The parameters that remain the same in all our experiments are shown in Table1:

Table1: Model Parameter Values

There are five different decision variables that affect the buying decision of the consumer. Price, promotion, two design parameters of the product and number of opinion leaders the company chooses to collaborate with. The simulations are run in order to monitor the effects of different product design, price, promotion and opinion leader strategies on profit of the company.

In the first experiment, which is set as the benchmark, a low quality product is created. The product has for example; a small size and a low resolution for its screen. Product has a high price and low promotion intensity. The company targets 5 opinion leaders. At each new scenario, all the parameters are kept constant except one. In experiment 2 (Exp.2), only the price of the product is modified and in Exp.3, only the promotion intensity is changed.

Parameter values of all the experiments are summarized in Table2.

Table2: Simulation Experiment Setups

*The price is constantly decreased by 2% at each time step
** The promotion is increased by 2% at each time step

In Exp.1 an average of 253 people in the population purchase the product, starting from 216 (t=0) and converging to 258 (Fig.2-a). The profit of the company for this scenario is found to be 152.89.  Each individual is influenced by 41 other individuals on the average and 8 out of 41 are opinion leaders. The cumulative effect of promotion leads a few more consumers to purchase the product in the subsequent time steps, but after the 10th time step, no other consumers purchase the product.

In Exp.2 when price of the product is decreased, in the initial time step, 270 consumers purchase the product and this number rises up to 310 in 20 time steps, 305 being the average (Fig.2-b). When the price of the product is decreased, more people purchase the product in the initial time step. Even though the initial number of buyers is higher compared to the benchmark experiment, after a period of time no more people purchase the product. This may be due to negative WOM buyers emit for the low quality product. In this scenario, the profit of the company decreases to 34.9. Although more people purchase the product, they purchase it for a lower price and the profit of the company decreases.  An individual is influenced by 51 other individuals on the average.

When the promotion intensity is increased (Exp.3), the number of buyers in the first time step increases to 369 (Fig.2-c). At the end of 20 time steps, the number of buyers reaches 465.  In this setting, there is not enough positive WOM effect, so the number of buyers does not change after time step 8. Although the cost for the company is higher in this experiment setup, increased promotion has strong influence on stimulating consumers purchasing decision and contributes a significant amount to the company’s profit (292).

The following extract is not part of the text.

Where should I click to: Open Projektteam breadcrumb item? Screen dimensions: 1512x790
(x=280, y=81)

In Exp.4, the company decides to improve quality characteristics of the product. Keeping all other parameters same as in the benchmark experiment, first product characteristic is changed from 0.4 to 0.7 and second product characteristic from 0.4 to 0.8. The initial number of buyers increases from 216 to 377 due to the influence of improved product characteristics, and profit increases from 153 to 327. Although WOM is positive in this setup due to high product characteristics, the number of buyers stops increasing after a short period of time as in other experiments (Fig.2-d). In the first time step, an individual is influenced by 75 other individuals.  In the second time step, this figure significantly increases to 85, explaining that positive WOM induced many other individuals to purchase the product. At the 8th time step, this figure reaches 91 and stays constant afterwards.  This can be explained by the fact that, while for most of the consumers, an individual is connected to purchase the product in the first time steps, there may not be enough people left in the consumer’s network to purchase the current product and make a positive WOM to trigger other individuals purchasing decisions.

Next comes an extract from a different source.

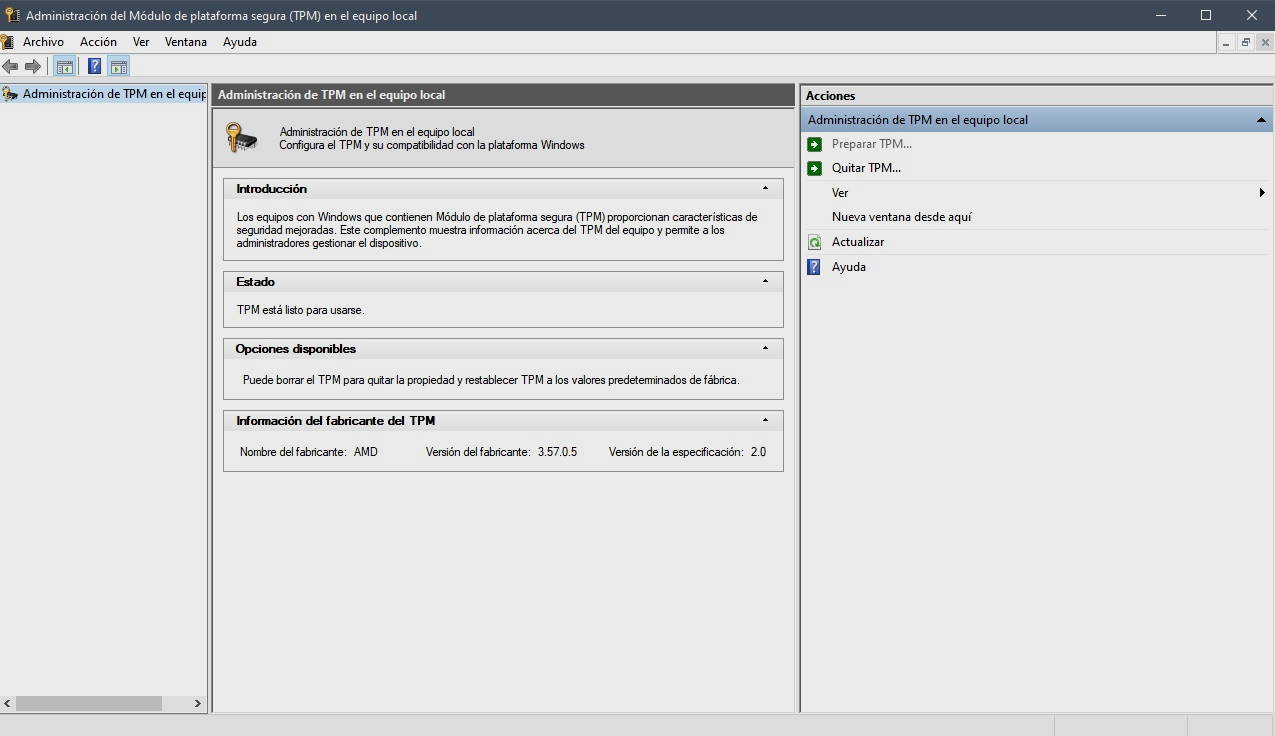Click the green Quitar TPM arrow icon

tap(814, 168)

In Exp.5, the company sets its marketing strategy, to reach higher number of opinion leaders.  The initial number of buyers increases 228 compared to benchmark and reaches 275 at the end of the scenario (Fig.2-e). The profit of the company decreases from 152 to 90, indicating that when a product does not satisfy consumer preferences, targeting at opinion leaders do not result in significant increase in the number of buyers. In this setup an individual is influenced by 45 other individuals on the average, and only 8 of the 45 are opinion leaders. This indicates that although the company targets increased number of opinion leaders to collaborate with, it fails to convince people to purchase the product when individuals think the product characteristics are below their expectations. The consumers purchasing decisions are not triggered by opinion leaders and the extra cost associated with each opinion leader may cause a decrease in company’s profit.

In Exp.6 a decreasing price strategy is governed. The company decreased the price of the product by 2% at each time step. The number of buyers in the first time step is not different compared to the benchmark experiment. The number of buyers is initially around 216 (Fig.2-f). Falling prices triggers the buying motivation of new individuals. In this setup, the number of consumers that purchased the product increases steadily until the end of the time horizon and reaches 280. Profit of the company (162), is slightly higher than the benchmark experiment. Although the number of buyers is increased, due to the falling prices the profit of the company does not increase dramatically.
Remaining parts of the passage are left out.